Entries taken from a collection
=== Begin Enclosure ===

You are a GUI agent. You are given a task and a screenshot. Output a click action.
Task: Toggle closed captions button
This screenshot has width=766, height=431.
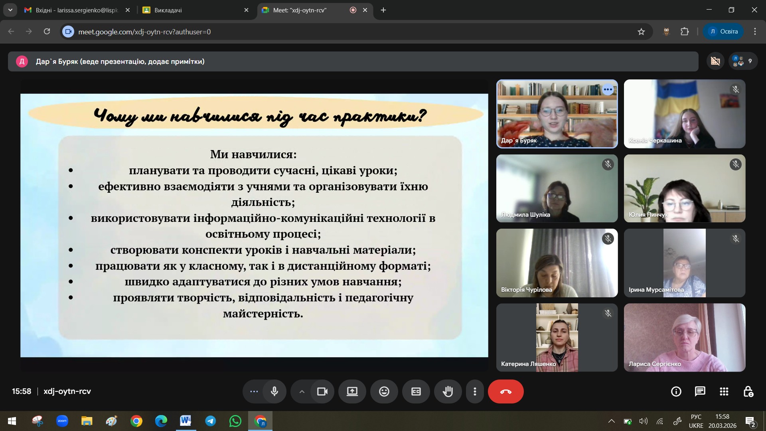[x=416, y=391]
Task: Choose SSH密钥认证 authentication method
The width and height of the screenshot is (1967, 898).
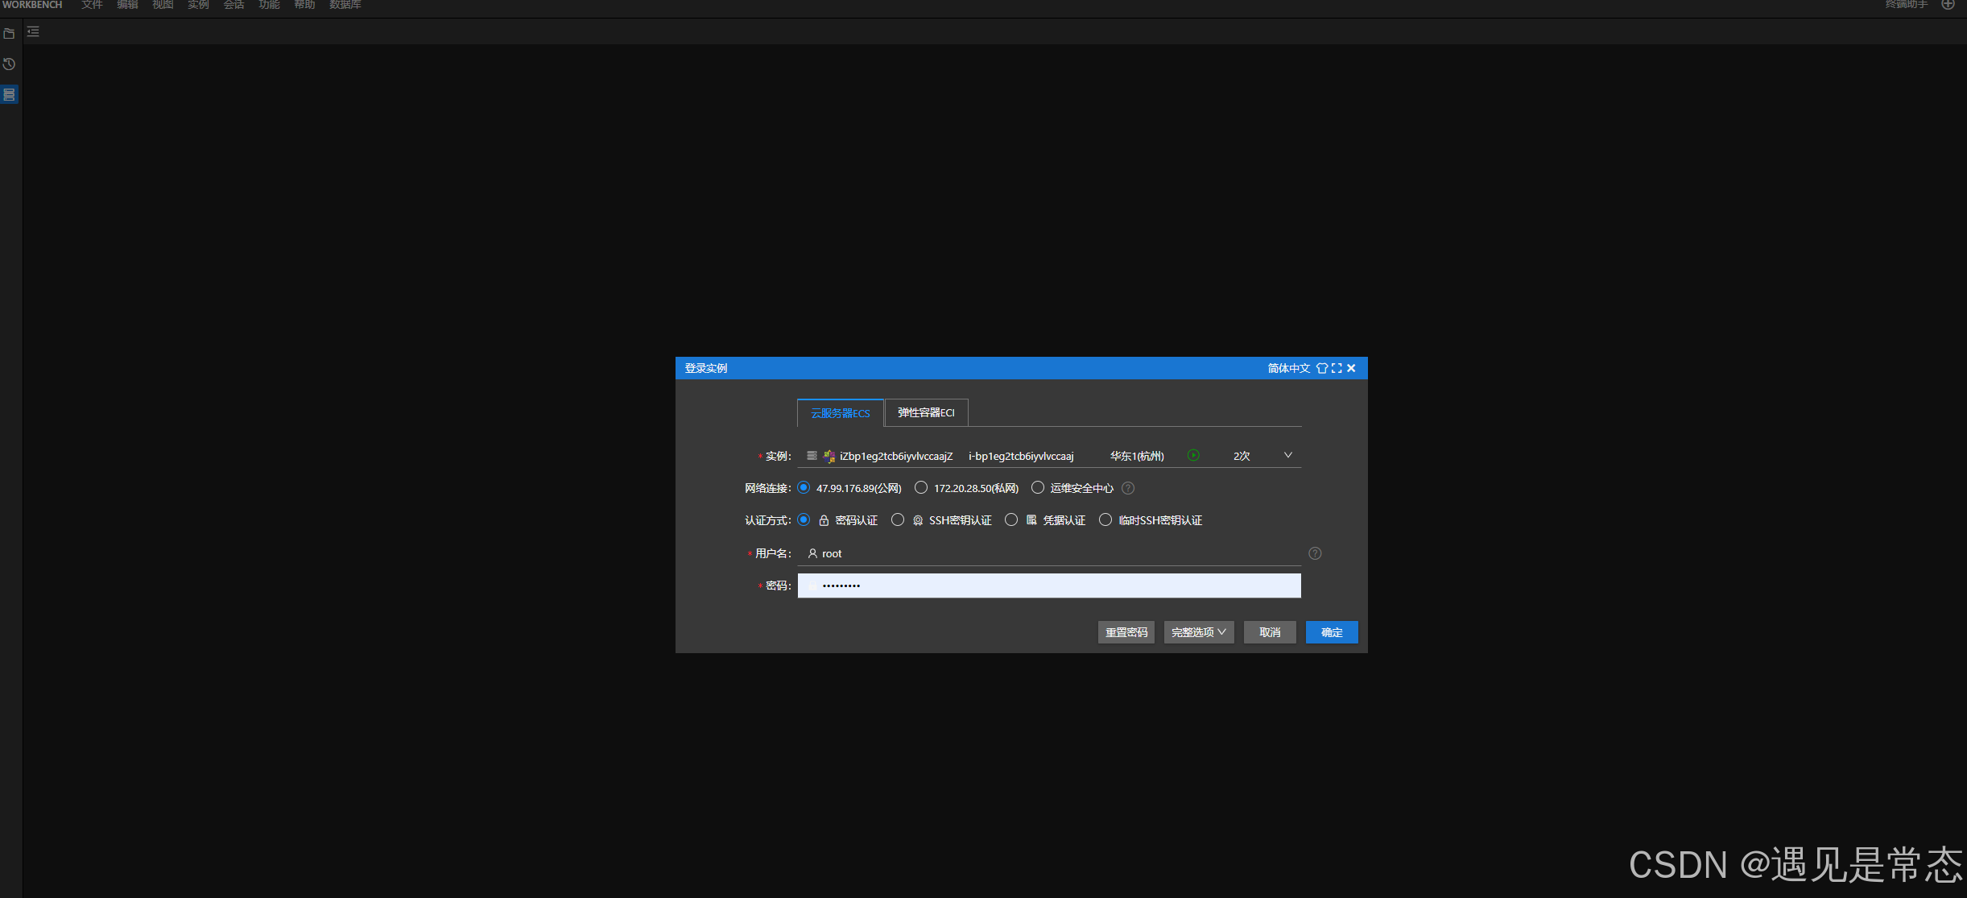Action: tap(898, 520)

=== End Enclosure ===

Keep the pictures out and transcribe the entries exactly.

• The completed task:
You are a GUI agent. You are given a task and a screenshot. Output a click action.
Task: Toggle closed captions button
This screenshot has width=766, height=431.
[x=416, y=391]
Task: Choose SSH密钥认证 authentication method
The width and height of the screenshot is (1967, 898).
Action: tap(898, 520)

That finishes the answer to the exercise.